--- Start of ENTRIES SHOWN ---
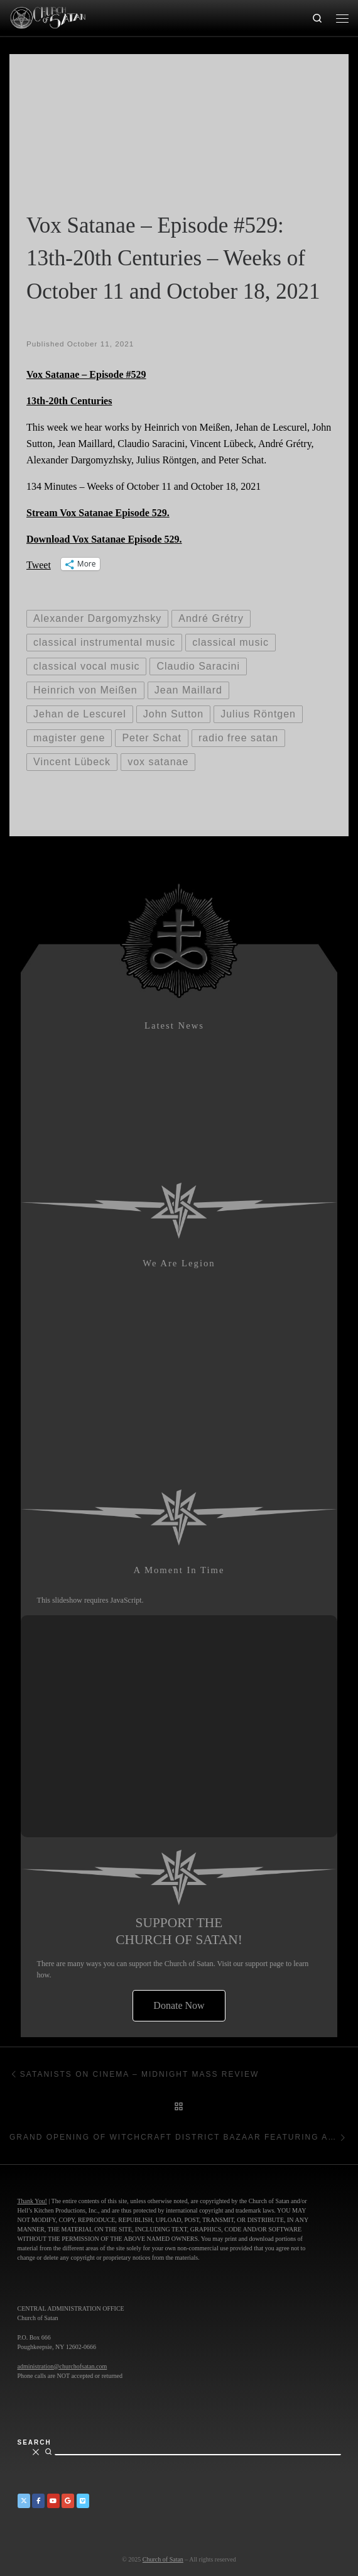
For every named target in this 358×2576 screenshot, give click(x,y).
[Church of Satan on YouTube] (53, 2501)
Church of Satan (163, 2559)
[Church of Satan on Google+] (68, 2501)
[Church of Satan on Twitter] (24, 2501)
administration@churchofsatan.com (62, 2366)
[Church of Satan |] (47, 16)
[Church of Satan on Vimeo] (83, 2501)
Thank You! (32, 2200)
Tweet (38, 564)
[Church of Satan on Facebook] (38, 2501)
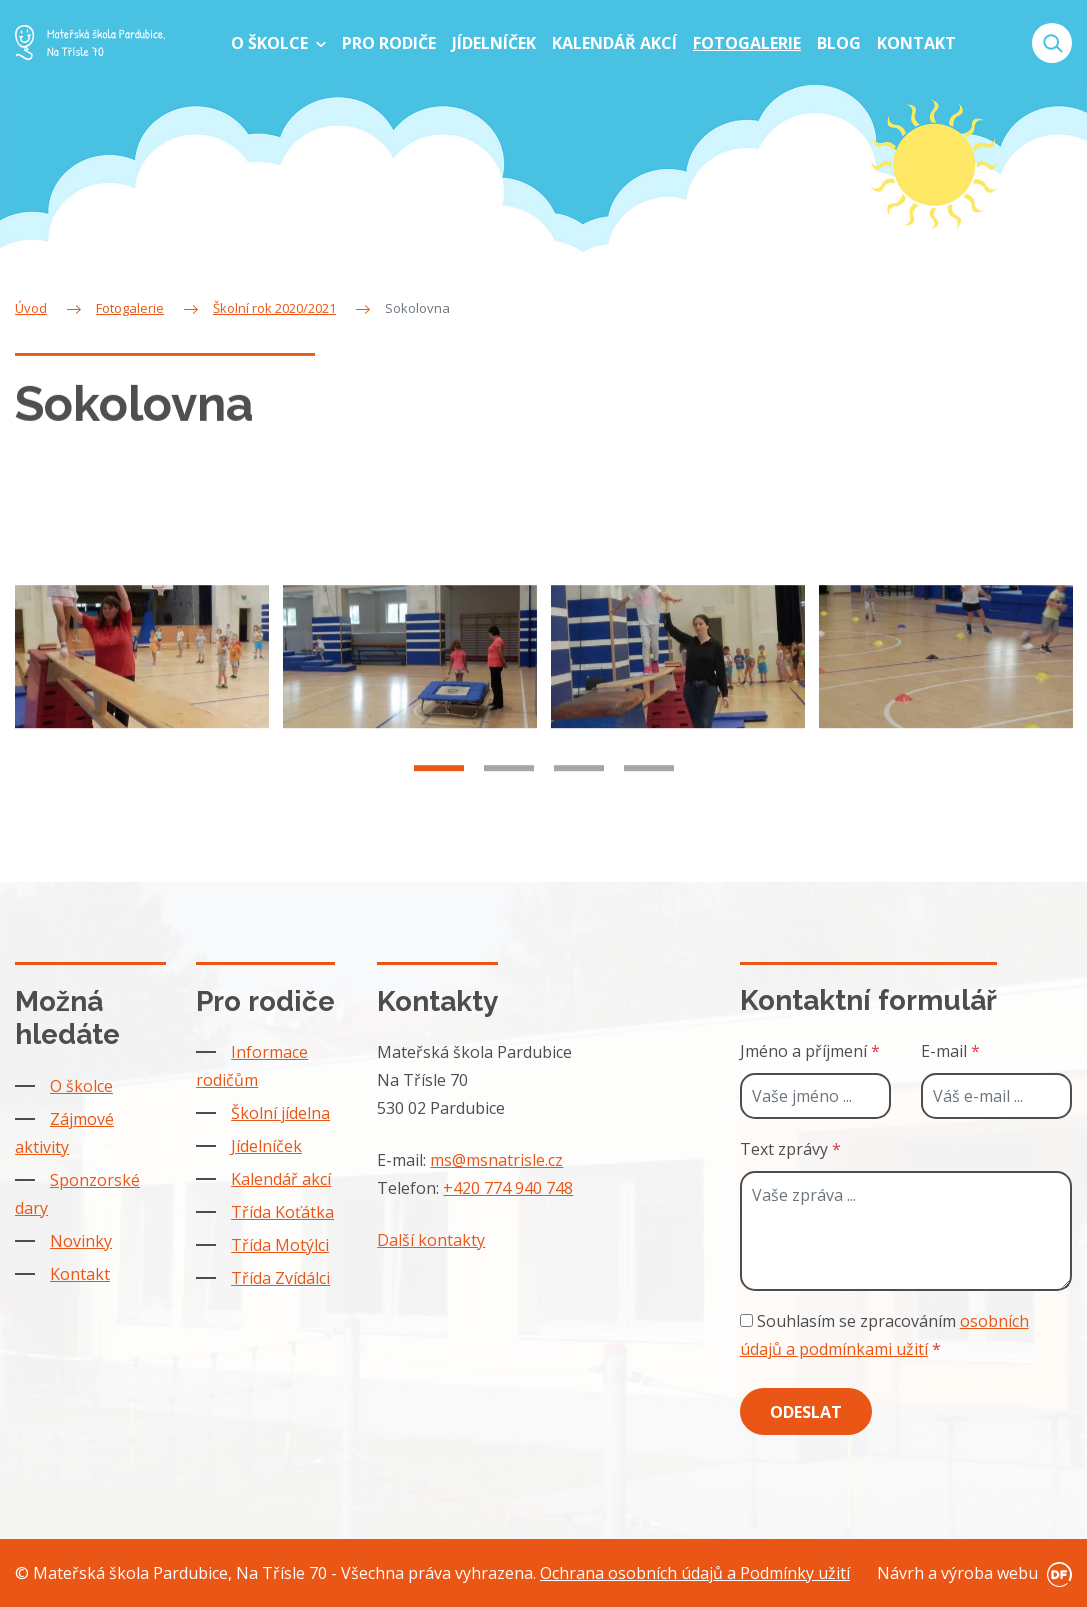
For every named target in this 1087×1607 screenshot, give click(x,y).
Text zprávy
--- End of ENTRIES SHOWN ---
Turn all the rows above into a numbered list, leaving out blank lines and any pictures.

1. For every named target in this 358×2576 screenshot, give click(x,y).
2. [Church of Satan on YouTube] (53, 2501)
3. Church of Satan (163, 2559)
4. [Church of Satan on Google+] (68, 2501)
5. [Church of Satan on Twitter] (24, 2501)
6. administration@churchofsatan.com (62, 2366)
7. [Church of Satan |] (47, 16)
8. [Church of Satan on Vimeo] (83, 2501)
9. Thank You! (32, 2200)
10. Tweet (38, 564)
11. [Church of Satan on Facebook] (38, 2501)
12. For every named target in this 1087×1607 screenshot, give click(x,y).
13. Text zprávy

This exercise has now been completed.